[Opening ENTRIES PROVIDED section]
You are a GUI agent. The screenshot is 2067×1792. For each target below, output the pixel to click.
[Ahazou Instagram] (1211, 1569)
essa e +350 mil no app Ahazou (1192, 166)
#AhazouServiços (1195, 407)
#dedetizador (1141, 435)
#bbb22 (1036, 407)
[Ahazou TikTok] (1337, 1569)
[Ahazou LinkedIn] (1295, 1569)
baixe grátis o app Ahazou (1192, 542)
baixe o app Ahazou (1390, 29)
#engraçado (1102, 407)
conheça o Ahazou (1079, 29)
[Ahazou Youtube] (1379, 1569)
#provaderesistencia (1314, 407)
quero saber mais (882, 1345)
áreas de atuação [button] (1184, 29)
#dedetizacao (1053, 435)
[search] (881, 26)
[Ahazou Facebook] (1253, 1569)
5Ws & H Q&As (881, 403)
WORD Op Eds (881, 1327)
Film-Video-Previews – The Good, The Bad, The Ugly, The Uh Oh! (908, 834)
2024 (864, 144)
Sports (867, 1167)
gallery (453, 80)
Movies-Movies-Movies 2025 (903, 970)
[Closing ENTRIES PROVIDED section]
**TASK ITEM**
If a line in the entries above contains the word "baixe", copy it.

**FINISHED EXERCISE**
baixe grátis o app Ahazou (1192, 542)
baixe o app Ahazou (1390, 29)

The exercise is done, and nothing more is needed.